Child psychiatrist Lea Lis said this attitude betrays a doubt that adults would be able to control themselves sexually in a nude scenario, even with their kids—but sadly, clothing is unlikely to be the deciding factor if a child is at risk of sexual abuse.
“If you’re a pervert, a feeble-minded sexual abuser, that’s not going to change whether there are clothes on or not,” she noted.
Legal troubles
Parents or other relatives who get nude around children may even run into legal difficulties. Dean Tong, a certified child forensic interviewer who specializes in false allegations of abuse, noted that while the practice might be harmless, it’s possible that a child could raise red flags just by mentioning the parental nudity to teachers or counselors.

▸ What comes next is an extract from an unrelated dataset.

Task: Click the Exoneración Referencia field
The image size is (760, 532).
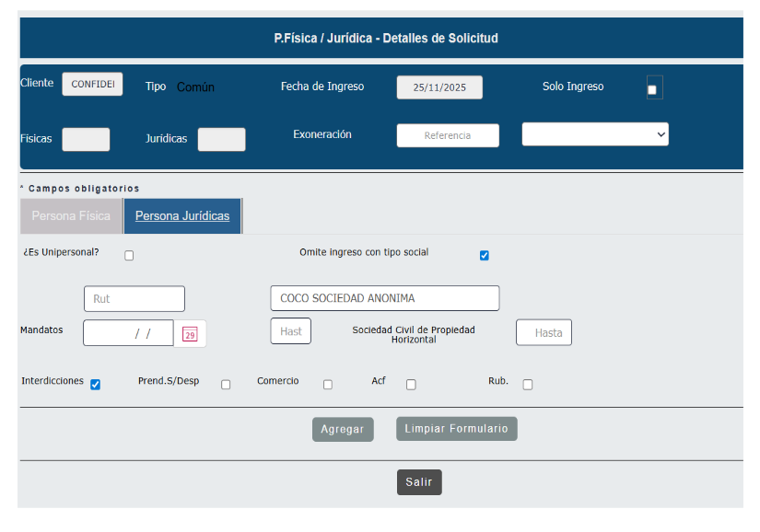Action: click(448, 135)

"Mandated reporters are required by law to report any reasonable suspicion of child abuse, and most professionals will err on the side of child protection, not parental protection," Tong said. “In my state of Florida, it would be subjective discretion by a police officer, sex crimes detective and prosecutor to arrest and charge the accused parent with lewd and lascivious conduct for exhibitionism."

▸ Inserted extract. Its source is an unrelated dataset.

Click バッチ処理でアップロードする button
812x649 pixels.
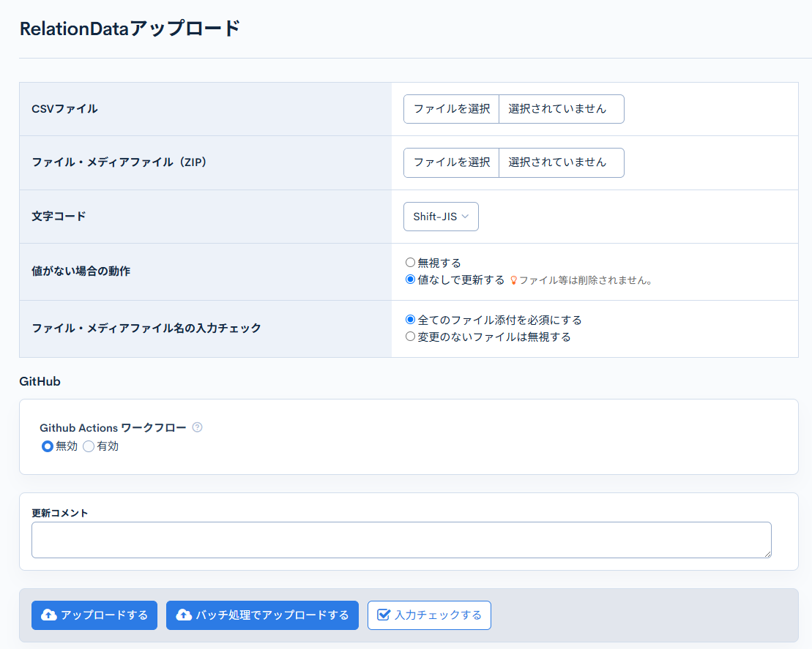261,615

Age matters here, Tong added. At age 7 or 8, children reach what’s called the age of psychological reason at which they begin to understand right from wrong, truth from lie and good touch from bad touch. Kids this age or older are usually able to bathe themselves without assistance, which isn’t the case for younger children, who are in what Tong referred to as the “kiddie stage.”
“I would say 99 percent of lay Americans, I think they can understand [bathing with a younger child] and have probably done it themselves,” he said. “But when you’re getting up to age 8 or 9, people would start scratching their heads.”
He provided an example of a criminal case involving a grandfather who was arrested after bathing with his 8-year-old granddaughter. “In my professional judgment, [he] crossed a line,” Tong said. “That should’ve stopped when the kid was 4 or 5. Certainly, when the jury gets wind of that, that can be legal suicide, but that’s up to the jury. Where there’s smoke, there’s fire in these cases.”
Where is the line on parental nudity?
When it comes to deciding when to cover up around a child, the key word here is "uncomfortable," Tong said. When a child lets on that they’re no longer OK with seeing a parent nude, that’s when the parent should stop.
Lis says people often ask her at what age is it no longer appropriate to be naked around your kids, and her reply echoes Tong’s sentiment: Follow the child’s lead.
"As a teenager, your kid’s naturally not going to want to get naked with you," she said. "That’s pretty normal because they’re going through their journey and they want their privacy, which should be expected."
For shame
Puritanical attitudes to sex, where even lustful thoughts are considered sinful, are prevalent in many American communities—and because this attitude tethers nudity to sex, shame gets cast on the naked body. By implying that nakedness is wrong, or avoiding nudity altogether, parents run the risk of seeding shame in a child’s mind. This can lead not only to bodily hang-ups but sexual ones, too.
Lis believes the key to decoupling nudity and sex is more exposure.
“Of course nudity is sexualized,” Fleischman said. “But ankles or hairlines are sexualized in places where you don’t see them. It’s only because we don’t see nude bodies that they’re sexualized.”
While opinions vary as to whether children should be allowed to see strangers naked, taking a young boy to a topless beach, for example, might help him learn that naked female bodies can be desexualized.
"Seeing all these naked women and knowing that this is not erotic, he’s not allowed to touch them, is a very empowering message for a boy," Lis said. It can also spark important conversations around boundaries and consent. “They [learn] you can be naked with adults or kids who don’t sexualize nudity. They can actually realize there’s a difference and not confuse the two in their mind."